PROBLEM TO WORK ON: Starting at the line that holds "Click the purple Path to Partner badge icon" and stopping at the line that holds "Task: Click the ProRealTime.com", restate the records below word for word, with both of those lines included.

RECORD EXTRACTS:
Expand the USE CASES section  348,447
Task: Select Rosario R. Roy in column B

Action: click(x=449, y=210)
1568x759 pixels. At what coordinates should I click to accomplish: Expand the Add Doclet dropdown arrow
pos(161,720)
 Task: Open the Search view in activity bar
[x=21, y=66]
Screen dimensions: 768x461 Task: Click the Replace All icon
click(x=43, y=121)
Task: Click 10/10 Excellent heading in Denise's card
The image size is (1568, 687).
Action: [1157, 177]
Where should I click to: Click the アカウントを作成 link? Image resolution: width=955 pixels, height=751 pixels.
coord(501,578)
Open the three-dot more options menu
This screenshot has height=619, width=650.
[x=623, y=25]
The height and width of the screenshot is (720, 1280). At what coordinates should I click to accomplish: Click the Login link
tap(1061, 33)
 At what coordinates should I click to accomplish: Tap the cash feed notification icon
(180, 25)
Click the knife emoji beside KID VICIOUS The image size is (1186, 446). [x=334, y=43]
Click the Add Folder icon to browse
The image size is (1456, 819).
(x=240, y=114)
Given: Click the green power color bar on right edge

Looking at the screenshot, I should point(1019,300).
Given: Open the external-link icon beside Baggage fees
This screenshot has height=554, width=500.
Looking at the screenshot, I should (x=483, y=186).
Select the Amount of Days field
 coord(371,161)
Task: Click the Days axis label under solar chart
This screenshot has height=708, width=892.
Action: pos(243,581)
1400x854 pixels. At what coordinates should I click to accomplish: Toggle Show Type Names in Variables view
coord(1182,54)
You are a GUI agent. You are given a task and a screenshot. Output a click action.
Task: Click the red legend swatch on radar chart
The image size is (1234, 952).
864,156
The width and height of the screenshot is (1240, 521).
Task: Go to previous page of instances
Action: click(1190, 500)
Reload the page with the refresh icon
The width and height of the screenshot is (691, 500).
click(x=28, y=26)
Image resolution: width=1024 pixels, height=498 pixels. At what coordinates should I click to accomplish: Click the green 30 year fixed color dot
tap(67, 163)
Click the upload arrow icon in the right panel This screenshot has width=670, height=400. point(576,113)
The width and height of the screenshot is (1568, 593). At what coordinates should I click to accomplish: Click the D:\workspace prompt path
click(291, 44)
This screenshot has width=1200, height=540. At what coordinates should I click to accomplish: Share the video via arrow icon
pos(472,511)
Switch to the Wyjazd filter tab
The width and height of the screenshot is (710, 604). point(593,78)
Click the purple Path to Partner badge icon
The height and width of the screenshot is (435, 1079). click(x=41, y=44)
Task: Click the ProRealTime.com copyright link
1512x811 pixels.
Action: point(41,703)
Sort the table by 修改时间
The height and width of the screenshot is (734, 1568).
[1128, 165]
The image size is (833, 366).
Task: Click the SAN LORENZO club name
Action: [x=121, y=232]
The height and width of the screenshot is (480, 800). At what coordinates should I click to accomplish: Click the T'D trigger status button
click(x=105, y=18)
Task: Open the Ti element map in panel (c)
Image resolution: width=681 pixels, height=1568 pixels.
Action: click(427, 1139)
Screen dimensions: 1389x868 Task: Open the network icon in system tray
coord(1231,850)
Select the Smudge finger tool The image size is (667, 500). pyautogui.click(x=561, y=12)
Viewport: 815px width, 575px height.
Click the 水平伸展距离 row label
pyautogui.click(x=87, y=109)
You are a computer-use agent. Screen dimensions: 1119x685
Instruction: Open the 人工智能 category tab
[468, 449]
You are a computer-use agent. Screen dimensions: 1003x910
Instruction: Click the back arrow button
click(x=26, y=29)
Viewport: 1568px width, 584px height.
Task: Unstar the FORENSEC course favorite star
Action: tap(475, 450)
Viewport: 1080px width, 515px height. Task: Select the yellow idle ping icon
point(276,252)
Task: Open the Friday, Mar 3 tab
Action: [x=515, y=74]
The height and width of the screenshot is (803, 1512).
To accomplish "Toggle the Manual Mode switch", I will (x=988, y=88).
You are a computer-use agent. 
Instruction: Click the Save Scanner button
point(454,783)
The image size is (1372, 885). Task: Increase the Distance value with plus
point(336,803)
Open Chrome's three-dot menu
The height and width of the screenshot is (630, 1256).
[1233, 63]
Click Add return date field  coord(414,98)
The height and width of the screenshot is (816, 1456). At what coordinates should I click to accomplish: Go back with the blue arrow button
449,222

ANSWER BOX:
Click the purple Path to Partner badge icon
The height and width of the screenshot is (435, 1079). click(x=41, y=44)
Task: Click the ProRealTime.com copyright link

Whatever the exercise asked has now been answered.